Records excerpted from a collection:

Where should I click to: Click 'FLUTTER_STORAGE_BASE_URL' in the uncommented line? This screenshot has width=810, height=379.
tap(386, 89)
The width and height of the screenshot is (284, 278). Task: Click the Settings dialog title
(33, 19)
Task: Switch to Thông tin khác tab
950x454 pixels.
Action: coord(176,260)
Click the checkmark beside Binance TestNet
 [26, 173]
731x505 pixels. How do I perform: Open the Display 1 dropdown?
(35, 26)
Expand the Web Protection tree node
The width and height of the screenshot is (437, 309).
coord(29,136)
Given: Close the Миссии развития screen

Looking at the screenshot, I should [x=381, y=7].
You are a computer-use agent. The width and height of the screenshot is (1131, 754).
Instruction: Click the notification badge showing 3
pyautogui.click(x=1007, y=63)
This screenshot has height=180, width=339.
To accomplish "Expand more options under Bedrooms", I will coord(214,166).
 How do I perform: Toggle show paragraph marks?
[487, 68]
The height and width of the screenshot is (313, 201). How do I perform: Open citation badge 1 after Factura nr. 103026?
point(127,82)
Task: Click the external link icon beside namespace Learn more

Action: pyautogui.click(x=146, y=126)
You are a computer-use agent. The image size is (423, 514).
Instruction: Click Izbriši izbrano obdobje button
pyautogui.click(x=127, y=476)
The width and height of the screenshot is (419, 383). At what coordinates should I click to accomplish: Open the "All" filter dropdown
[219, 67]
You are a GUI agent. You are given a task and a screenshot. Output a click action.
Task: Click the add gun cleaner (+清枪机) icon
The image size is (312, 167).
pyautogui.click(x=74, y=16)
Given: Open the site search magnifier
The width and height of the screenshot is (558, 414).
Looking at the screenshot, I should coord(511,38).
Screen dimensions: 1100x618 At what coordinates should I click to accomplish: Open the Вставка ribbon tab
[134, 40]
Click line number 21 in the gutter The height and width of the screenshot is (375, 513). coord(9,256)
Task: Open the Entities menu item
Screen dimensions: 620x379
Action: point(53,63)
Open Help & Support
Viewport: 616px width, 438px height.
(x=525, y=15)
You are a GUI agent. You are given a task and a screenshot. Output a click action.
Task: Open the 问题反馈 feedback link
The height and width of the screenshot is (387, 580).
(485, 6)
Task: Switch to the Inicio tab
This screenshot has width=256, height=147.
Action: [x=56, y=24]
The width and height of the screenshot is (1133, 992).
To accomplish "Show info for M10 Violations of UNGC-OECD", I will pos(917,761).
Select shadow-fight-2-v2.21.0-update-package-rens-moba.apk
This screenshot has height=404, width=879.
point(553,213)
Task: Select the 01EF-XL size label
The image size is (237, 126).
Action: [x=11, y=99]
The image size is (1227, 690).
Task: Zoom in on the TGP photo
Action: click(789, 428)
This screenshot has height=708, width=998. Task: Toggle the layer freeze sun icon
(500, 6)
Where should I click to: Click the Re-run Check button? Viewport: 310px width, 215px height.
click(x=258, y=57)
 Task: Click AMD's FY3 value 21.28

What you should do => Quote only the lines from the line containing "This screenshot has height=708, width=998." through the end of the entries, keeping the first and the last.

Solution to the exercise =>
This screenshot has height=708, width=998. Task: Toggle the layer freeze sun icon
(500, 6)
Where should I click to: Click the Re-run Check button? Viewport: 310px width, 215px height.
click(x=258, y=57)
 Task: Click AMD's FY3 value 21.28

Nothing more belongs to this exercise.